> [What you will do]: Give the data below again, word for word.

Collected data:

###

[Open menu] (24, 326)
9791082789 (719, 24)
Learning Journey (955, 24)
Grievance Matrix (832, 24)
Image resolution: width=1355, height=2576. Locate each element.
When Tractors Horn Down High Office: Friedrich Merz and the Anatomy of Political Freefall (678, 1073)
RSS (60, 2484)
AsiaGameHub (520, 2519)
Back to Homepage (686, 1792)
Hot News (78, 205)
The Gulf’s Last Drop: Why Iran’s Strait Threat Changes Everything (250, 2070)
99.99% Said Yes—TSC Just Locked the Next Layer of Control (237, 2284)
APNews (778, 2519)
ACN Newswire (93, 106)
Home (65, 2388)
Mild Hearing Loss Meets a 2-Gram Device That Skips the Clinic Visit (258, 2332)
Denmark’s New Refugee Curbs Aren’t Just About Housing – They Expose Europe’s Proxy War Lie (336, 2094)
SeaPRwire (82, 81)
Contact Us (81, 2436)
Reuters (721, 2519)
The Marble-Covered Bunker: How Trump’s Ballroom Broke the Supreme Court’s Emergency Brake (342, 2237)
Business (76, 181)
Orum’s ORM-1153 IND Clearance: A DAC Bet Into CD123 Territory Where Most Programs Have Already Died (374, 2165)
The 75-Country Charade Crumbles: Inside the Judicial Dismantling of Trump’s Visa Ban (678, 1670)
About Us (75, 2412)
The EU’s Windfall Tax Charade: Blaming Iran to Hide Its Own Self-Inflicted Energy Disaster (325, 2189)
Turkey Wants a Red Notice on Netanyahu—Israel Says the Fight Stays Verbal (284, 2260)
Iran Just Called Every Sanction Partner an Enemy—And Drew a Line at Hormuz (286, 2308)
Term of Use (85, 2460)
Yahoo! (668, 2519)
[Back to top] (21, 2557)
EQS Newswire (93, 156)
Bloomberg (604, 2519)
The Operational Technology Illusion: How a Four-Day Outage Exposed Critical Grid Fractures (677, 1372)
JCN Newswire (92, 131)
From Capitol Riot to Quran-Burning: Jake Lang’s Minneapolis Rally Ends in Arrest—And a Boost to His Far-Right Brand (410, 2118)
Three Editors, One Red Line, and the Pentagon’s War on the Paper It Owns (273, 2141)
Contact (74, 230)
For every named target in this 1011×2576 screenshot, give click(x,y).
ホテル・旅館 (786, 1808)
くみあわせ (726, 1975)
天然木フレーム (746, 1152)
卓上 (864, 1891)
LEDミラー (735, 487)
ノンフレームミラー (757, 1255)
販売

###

> [Solution]:
[Open menu] (24, 326)
9791082789 (719, 24)
Learning Journey (955, 24)
Grievance Matrix (832, 24)
Image resolution: width=1355, height=2576. Locate each element.
When Tractors Horn Down High Office: Friedrich Merz and the Anatomy of Political Freefall (678, 1073)
RSS (60, 2484)
AsiaGameHub (520, 2519)
Back to Homepage (686, 1792)
Hot News (78, 205)
The Gulf’s Last Drop: Why Iran’s Strait Threat Changes Everything (250, 2070)
99.99% Said Yes—TSC Just Locked the Next Layer of Control (237, 2284)
APNews (778, 2519)
ACN Newswire (93, 106)
Home (65, 2388)
Mild Hearing Loss Meets a 2-Gram Device That Skips the Clinic Visit (258, 2332)
Denmark’s New Refugee Curbs Aren’t Just About Housing – They Expose Europe’s Proxy War Lie (336, 2094)
SeaPRwire (82, 81)
Contact Us (81, 2436)
Reuters (721, 2519)
The Marble-Covered Bunker: How Trump’s Ballroom Broke the Supreme Court’s Emergency Brake (342, 2237)
Business (76, 181)
Orum’s ORM-1153 IND Clearance: A DAC Bet Into CD123 Territory Where Most Programs Have Already Died (374, 2165)
The 75-Country Charade Crumbles: Inside the Judicial Dismantling of Trump’s Visa Ban (678, 1670)
About Us (75, 2412)
The EU’s Windfall Tax Charade: Blaming Iran to Hide Its Own Self-Inflicted Energy Disaster (325, 2189)
Turkey Wants a Red Notice on Netanyahu—Israel Says the Fight Stays Verbal (284, 2260)
Iran Just Called Every Sanction Partner an Enemy—And Drew a Line at Hormuz (286, 2308)
Term of Use (85, 2460)
Yahoo! (668, 2519)
[Back to top] (21, 2557)
EQS Newswire (93, 156)
Bloomberg (604, 2519)
The Operational Technology Illusion: How a Four-Day Outage Exposed Critical Grid Fractures (677, 1372)
JCN Newswire (92, 131)
From Capitol Riot to Quran-Burning: Jake Lang’s Minneapolis Rally Ends in Arrest—And a Boost to His Far-Right Brand (410, 2118)
Three Editors, One Red Line, and the Pentagon’s War on the Paper It Owns (273, 2141)
Contact (74, 230)
For every named target in this 1011×2576 screenshot, give click(x,y).
ホテル・旅館 (786, 1808)
くみあわせ (726, 1975)
天然木フレーム (746, 1152)
卓上 (864, 1891)
LEDミラー (735, 487)
ノンフレームミラー (757, 1255)
販売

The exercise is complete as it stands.